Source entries
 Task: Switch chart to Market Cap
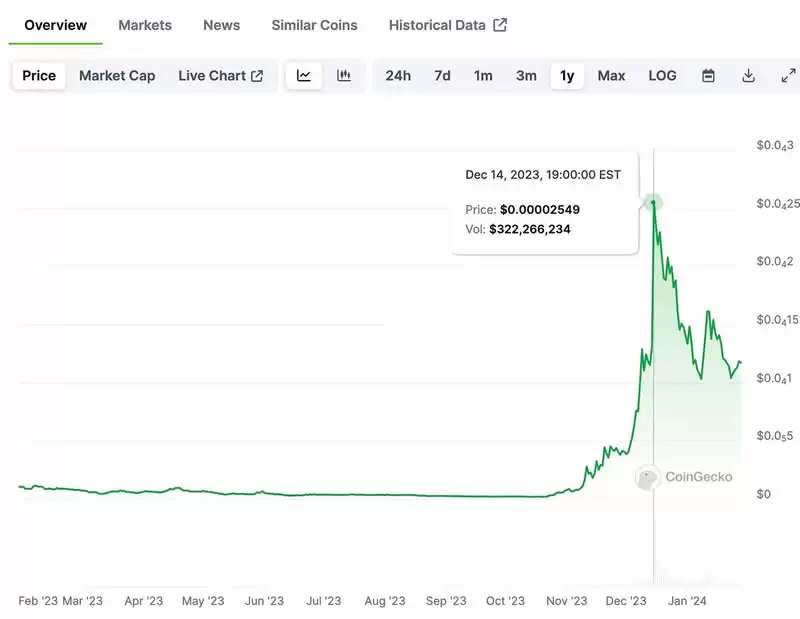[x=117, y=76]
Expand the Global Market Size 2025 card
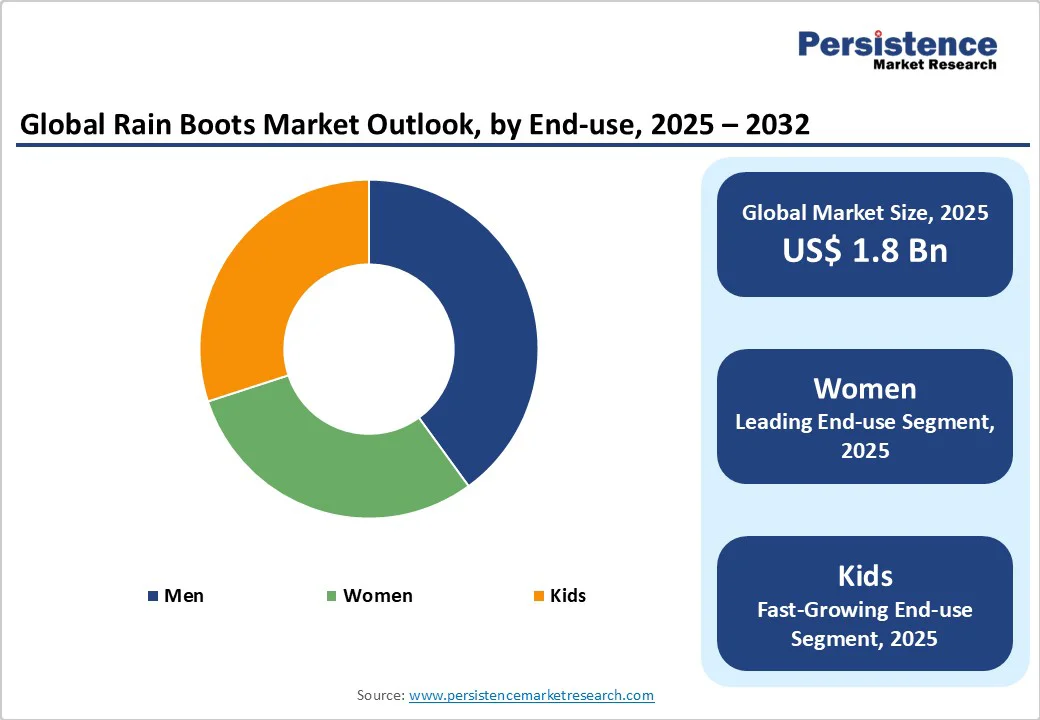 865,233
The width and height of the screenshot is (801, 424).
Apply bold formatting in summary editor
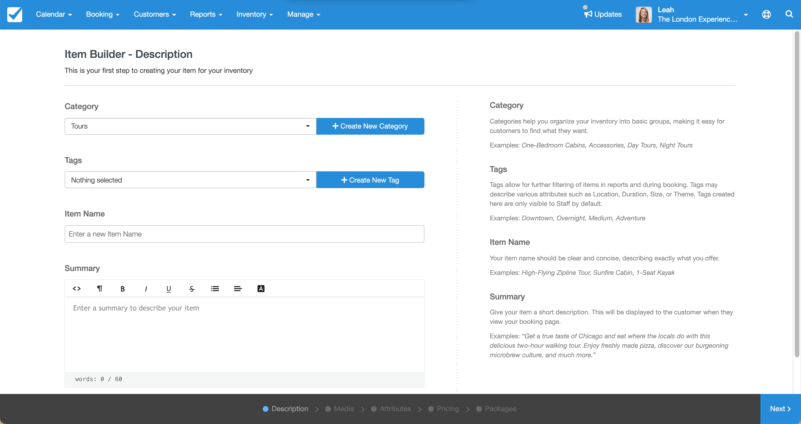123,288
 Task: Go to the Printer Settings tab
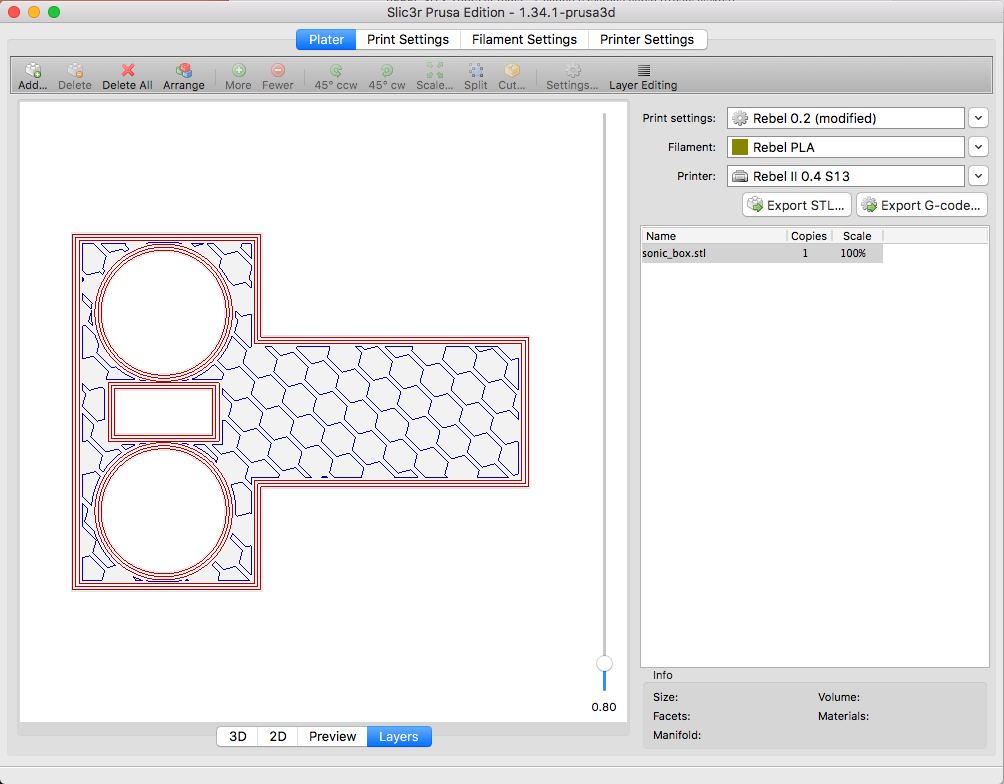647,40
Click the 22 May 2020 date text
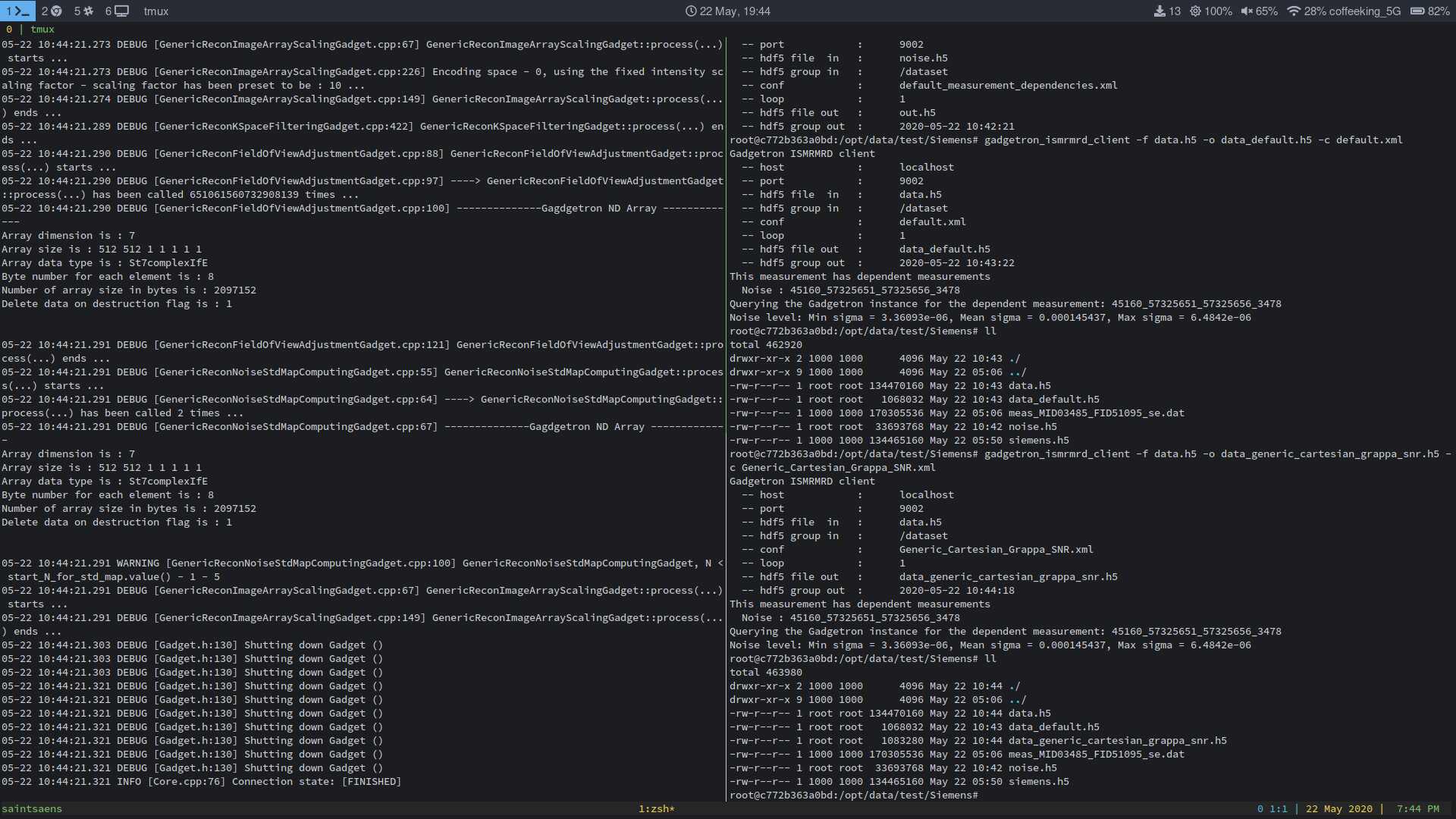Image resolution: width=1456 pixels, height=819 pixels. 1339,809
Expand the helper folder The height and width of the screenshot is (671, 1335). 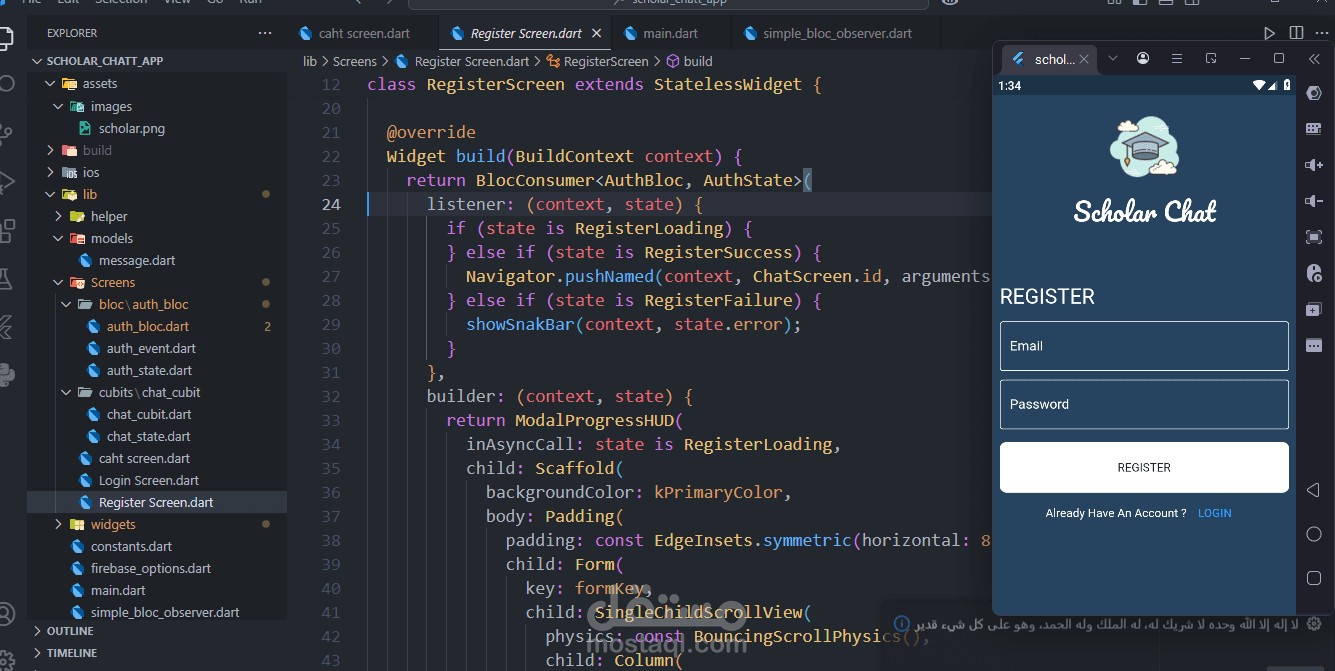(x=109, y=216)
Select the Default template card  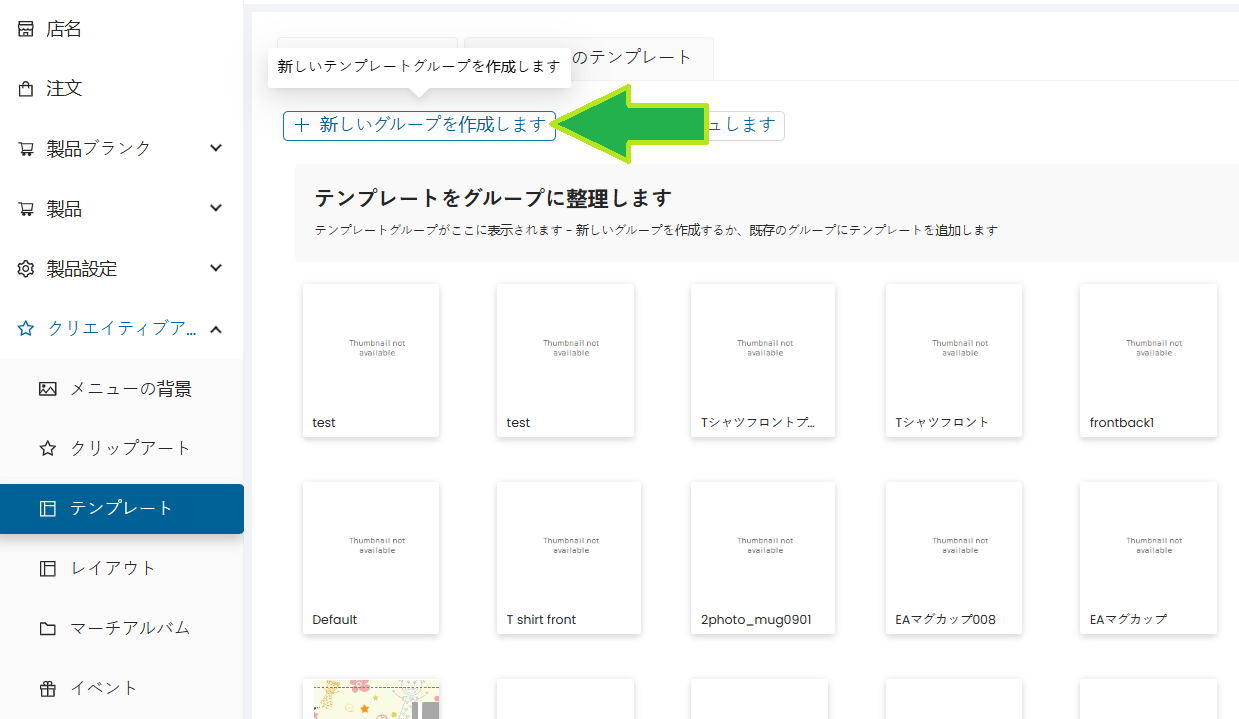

• TASK BRIEF: Extract each line of the entries above that contains the string "Market". Matching is case-sensitive.

• TASK RESPONSE:
 Task: Switch chart to Market Cap
Expand the Global Market Size 2025 card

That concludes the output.